## begin

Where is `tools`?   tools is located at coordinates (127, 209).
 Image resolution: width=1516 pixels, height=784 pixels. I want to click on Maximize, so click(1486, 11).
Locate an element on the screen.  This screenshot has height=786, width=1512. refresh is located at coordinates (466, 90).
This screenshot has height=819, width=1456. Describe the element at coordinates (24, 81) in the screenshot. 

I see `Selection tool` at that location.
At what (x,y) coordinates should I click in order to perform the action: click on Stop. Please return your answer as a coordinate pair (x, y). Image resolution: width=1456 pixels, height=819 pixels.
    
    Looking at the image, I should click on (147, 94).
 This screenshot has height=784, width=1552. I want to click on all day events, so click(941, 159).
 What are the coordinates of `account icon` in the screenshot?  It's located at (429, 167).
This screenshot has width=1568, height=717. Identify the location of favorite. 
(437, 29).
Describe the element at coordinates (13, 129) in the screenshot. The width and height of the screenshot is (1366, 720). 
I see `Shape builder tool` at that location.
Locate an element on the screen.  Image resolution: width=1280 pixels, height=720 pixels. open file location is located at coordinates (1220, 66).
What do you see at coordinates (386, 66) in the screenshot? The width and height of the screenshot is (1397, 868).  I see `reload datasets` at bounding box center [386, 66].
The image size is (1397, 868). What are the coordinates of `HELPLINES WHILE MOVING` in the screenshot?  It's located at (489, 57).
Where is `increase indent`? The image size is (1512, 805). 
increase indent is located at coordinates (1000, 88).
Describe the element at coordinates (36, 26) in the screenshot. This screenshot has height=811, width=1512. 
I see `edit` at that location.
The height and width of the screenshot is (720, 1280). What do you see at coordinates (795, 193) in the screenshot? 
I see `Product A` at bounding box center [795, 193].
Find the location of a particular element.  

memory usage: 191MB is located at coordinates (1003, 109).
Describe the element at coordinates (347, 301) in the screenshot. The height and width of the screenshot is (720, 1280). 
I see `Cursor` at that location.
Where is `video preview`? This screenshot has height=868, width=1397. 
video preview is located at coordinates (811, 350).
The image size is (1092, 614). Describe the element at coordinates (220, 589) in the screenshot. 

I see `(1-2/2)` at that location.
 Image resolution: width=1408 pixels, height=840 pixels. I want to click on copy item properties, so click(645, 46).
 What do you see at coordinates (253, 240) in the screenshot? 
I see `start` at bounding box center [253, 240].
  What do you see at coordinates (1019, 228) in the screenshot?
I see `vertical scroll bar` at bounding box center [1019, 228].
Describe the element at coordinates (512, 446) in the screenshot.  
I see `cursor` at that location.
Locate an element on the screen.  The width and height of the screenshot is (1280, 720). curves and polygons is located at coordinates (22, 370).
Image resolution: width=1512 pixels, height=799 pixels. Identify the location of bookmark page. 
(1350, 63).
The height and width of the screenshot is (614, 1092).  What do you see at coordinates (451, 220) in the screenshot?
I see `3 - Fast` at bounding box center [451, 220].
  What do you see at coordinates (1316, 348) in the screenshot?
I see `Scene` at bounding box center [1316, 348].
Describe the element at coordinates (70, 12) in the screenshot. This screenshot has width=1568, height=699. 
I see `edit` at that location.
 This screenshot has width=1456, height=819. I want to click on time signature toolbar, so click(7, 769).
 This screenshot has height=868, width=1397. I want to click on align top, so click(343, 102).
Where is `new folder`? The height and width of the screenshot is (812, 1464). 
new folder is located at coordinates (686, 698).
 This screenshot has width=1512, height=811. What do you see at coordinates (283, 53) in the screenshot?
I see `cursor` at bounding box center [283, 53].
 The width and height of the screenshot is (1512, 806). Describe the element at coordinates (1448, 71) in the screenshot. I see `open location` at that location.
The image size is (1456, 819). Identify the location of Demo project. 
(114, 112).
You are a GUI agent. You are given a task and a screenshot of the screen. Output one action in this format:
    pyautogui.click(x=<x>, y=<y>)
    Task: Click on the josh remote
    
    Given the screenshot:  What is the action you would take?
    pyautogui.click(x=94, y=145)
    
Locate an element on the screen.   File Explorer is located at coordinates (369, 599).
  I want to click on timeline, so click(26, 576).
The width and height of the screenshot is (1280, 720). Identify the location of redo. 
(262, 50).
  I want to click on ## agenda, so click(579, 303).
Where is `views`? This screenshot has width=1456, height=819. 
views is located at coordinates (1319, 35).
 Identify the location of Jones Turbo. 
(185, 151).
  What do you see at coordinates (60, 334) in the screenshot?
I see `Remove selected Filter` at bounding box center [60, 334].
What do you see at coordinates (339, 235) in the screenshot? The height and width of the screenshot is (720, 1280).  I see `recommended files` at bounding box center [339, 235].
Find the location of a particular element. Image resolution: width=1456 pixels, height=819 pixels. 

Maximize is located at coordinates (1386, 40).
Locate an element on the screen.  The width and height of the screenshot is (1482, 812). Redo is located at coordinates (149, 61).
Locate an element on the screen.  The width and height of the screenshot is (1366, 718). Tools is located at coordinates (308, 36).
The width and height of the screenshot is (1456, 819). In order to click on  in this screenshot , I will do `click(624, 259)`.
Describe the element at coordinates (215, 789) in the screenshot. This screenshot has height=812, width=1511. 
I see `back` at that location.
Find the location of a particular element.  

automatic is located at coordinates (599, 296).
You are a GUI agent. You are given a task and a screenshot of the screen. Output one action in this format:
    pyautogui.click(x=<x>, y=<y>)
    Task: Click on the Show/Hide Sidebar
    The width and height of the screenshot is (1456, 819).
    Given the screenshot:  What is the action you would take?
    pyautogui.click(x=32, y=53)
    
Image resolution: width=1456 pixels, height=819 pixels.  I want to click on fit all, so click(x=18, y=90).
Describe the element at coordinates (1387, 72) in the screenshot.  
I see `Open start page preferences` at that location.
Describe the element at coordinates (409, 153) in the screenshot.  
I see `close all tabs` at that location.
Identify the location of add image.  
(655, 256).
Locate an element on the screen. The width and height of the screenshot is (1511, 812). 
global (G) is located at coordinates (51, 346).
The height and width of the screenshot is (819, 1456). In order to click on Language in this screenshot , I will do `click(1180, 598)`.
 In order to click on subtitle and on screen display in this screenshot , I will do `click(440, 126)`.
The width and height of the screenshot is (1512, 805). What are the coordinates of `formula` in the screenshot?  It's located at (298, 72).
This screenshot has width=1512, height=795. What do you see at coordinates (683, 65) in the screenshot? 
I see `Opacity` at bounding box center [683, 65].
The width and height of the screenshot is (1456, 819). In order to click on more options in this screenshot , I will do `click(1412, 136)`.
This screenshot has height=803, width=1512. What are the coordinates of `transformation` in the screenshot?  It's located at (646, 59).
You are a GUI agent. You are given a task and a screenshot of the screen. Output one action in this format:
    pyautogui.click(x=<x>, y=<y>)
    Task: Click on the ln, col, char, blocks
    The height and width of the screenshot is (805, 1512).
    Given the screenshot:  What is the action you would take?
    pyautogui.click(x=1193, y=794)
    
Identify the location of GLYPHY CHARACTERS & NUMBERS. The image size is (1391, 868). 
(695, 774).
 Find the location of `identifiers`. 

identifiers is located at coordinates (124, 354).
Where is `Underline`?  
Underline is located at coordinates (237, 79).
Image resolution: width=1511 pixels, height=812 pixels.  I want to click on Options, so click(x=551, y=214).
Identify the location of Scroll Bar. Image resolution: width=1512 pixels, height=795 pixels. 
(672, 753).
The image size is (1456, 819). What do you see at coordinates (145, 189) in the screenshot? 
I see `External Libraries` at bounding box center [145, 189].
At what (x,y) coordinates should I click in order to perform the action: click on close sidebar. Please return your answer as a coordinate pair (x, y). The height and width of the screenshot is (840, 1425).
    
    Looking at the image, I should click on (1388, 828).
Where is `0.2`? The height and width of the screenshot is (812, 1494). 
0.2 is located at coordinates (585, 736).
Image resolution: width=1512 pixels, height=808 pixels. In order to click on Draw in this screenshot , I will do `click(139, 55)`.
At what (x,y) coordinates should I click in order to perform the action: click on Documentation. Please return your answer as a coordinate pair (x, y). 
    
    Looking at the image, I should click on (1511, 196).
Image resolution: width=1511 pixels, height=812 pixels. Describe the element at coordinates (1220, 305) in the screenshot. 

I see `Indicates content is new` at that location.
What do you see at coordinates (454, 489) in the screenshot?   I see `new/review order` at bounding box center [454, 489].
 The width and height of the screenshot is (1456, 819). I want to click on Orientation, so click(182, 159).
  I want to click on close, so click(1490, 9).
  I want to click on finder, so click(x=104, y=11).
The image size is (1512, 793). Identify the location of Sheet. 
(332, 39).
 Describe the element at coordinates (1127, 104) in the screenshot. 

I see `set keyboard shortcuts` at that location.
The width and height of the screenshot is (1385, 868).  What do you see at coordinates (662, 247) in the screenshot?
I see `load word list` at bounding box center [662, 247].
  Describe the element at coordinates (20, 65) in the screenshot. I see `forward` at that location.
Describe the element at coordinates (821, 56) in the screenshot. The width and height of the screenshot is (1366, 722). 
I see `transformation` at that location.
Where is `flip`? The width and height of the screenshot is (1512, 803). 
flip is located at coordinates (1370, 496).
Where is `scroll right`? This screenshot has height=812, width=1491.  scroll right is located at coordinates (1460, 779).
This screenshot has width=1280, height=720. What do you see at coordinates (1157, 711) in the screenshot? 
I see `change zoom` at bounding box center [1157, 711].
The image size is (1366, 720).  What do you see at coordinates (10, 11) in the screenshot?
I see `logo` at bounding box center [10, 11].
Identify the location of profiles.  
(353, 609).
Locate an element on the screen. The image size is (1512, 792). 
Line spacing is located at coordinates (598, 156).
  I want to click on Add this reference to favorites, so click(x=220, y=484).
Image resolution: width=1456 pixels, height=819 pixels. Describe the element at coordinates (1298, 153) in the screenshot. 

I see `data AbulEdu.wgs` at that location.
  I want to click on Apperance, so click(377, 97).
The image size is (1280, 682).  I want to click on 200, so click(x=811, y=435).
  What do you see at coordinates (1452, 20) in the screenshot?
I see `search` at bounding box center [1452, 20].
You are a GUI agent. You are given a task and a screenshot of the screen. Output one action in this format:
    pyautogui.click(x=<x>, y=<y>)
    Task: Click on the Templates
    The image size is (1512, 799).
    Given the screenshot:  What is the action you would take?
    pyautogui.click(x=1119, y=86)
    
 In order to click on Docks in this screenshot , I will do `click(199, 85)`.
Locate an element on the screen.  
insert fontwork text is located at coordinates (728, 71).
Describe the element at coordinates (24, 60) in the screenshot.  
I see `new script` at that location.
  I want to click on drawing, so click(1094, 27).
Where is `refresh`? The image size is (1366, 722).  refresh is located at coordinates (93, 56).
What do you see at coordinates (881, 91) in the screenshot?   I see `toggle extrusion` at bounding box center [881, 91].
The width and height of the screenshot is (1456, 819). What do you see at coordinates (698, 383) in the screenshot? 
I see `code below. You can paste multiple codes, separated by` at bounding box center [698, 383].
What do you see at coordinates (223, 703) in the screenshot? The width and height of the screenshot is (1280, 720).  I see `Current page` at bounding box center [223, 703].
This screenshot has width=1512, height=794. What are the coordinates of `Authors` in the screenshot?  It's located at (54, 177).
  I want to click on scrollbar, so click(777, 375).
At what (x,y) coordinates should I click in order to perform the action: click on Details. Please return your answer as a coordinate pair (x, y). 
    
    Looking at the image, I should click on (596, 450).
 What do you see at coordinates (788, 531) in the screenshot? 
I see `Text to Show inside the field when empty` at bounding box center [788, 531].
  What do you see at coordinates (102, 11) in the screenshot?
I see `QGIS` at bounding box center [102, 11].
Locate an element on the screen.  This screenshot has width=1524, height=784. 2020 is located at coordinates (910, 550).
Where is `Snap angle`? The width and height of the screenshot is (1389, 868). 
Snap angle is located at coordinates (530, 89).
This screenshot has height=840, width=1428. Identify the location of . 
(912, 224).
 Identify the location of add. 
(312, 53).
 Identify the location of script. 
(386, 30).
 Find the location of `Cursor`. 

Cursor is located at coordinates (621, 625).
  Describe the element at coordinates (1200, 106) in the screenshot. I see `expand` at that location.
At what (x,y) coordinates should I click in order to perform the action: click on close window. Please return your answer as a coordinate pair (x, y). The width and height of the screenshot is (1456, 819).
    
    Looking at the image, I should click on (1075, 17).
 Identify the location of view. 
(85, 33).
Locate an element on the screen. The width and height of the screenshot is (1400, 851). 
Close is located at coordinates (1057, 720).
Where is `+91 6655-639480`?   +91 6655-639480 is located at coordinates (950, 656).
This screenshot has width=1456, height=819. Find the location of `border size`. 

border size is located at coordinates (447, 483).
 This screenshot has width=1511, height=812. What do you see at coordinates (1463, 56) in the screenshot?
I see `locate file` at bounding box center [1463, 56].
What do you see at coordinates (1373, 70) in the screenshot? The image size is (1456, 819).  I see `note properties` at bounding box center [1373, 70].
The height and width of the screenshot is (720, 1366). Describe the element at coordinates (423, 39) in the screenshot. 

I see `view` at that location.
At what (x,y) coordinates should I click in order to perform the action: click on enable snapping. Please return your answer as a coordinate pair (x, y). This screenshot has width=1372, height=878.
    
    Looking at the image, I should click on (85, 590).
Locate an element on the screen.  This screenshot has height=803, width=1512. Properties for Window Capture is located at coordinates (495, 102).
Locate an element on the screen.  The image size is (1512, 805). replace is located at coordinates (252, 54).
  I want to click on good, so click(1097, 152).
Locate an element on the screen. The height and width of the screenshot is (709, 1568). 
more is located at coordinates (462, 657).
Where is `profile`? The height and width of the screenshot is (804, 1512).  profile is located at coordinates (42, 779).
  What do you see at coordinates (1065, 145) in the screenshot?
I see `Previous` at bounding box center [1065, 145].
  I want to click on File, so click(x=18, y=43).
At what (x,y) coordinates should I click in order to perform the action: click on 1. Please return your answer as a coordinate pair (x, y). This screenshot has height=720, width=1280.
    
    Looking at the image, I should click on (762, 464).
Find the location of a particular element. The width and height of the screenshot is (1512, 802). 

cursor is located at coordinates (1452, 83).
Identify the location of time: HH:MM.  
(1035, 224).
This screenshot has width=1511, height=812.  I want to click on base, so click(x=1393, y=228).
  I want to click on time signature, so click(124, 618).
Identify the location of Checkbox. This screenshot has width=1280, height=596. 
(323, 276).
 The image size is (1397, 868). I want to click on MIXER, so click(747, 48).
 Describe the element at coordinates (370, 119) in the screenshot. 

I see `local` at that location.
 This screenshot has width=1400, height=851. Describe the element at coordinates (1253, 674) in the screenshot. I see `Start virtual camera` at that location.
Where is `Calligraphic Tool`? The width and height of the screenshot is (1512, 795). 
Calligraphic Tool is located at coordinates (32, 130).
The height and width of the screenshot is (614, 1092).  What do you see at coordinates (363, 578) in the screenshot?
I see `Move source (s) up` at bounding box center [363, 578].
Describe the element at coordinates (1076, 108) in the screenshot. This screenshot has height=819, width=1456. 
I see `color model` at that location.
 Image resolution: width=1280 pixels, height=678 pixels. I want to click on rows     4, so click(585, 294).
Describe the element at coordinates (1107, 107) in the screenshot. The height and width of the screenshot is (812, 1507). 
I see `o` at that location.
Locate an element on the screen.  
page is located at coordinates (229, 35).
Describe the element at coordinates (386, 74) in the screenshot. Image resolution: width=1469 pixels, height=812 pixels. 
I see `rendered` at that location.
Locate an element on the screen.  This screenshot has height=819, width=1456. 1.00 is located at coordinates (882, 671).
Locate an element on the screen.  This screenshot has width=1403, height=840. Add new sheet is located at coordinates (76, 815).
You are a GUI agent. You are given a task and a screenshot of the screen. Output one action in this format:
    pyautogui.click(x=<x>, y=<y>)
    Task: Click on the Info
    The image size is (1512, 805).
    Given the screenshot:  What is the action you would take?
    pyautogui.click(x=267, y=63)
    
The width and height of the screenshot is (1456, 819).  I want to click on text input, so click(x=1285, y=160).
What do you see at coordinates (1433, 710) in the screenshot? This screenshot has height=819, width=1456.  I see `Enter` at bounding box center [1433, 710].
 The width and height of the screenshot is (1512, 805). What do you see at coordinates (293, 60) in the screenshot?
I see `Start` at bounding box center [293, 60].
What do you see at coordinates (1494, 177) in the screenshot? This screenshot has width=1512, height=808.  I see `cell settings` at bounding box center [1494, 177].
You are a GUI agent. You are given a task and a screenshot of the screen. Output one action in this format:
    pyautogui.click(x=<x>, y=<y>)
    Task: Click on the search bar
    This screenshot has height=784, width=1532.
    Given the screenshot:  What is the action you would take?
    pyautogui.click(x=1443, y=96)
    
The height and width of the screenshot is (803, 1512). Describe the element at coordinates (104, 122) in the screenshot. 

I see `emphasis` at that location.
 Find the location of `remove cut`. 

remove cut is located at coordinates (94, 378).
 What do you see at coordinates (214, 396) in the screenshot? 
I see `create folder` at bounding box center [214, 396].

## end

Problem:
Reproduce verbatim the material above, from its first line through the line containing "memory usage: 191MB", with both of those lines included.

Solution below:
Where is `tools`?   tools is located at coordinates (127, 209).
 Image resolution: width=1516 pixels, height=784 pixels. I want to click on Maximize, so click(1486, 11).
Locate an element on the screen.  This screenshot has height=786, width=1512. refresh is located at coordinates (466, 90).
This screenshot has height=819, width=1456. Describe the element at coordinates (24, 81) in the screenshot. 

I see `Selection tool` at that location.
At what (x,y) coordinates should I click in order to perform the action: click on Stop. Please return your answer as a coordinate pair (x, y). Image resolution: width=1456 pixels, height=819 pixels.
    
    Looking at the image, I should click on (147, 94).
 This screenshot has height=784, width=1552. I want to click on all day events, so click(941, 159).
 What are the coordinates of `account icon` in the screenshot?  It's located at (429, 167).
This screenshot has width=1568, height=717. Identify the location of favorite. 
(437, 29).
Describe the element at coordinates (13, 129) in the screenshot. The width and height of the screenshot is (1366, 720). 
I see `Shape builder tool` at that location.
Locate an element on the screen.  Image resolution: width=1280 pixels, height=720 pixels. open file location is located at coordinates (1220, 66).
What do you see at coordinates (386, 66) in the screenshot? The width and height of the screenshot is (1397, 868).  I see `reload datasets` at bounding box center [386, 66].
The image size is (1397, 868). What are the coordinates of `HELPLINES WHILE MOVING` in the screenshot?  It's located at (489, 57).
Where is `increase indent`? The image size is (1512, 805). 
increase indent is located at coordinates (1000, 88).
Describe the element at coordinates (36, 26) in the screenshot. This screenshot has height=811, width=1512. 
I see `edit` at that location.
The height and width of the screenshot is (720, 1280). What do you see at coordinates (795, 193) in the screenshot? 
I see `Product A` at bounding box center [795, 193].
Find the location of a particular element.  

memory usage: 191MB is located at coordinates (1003, 109).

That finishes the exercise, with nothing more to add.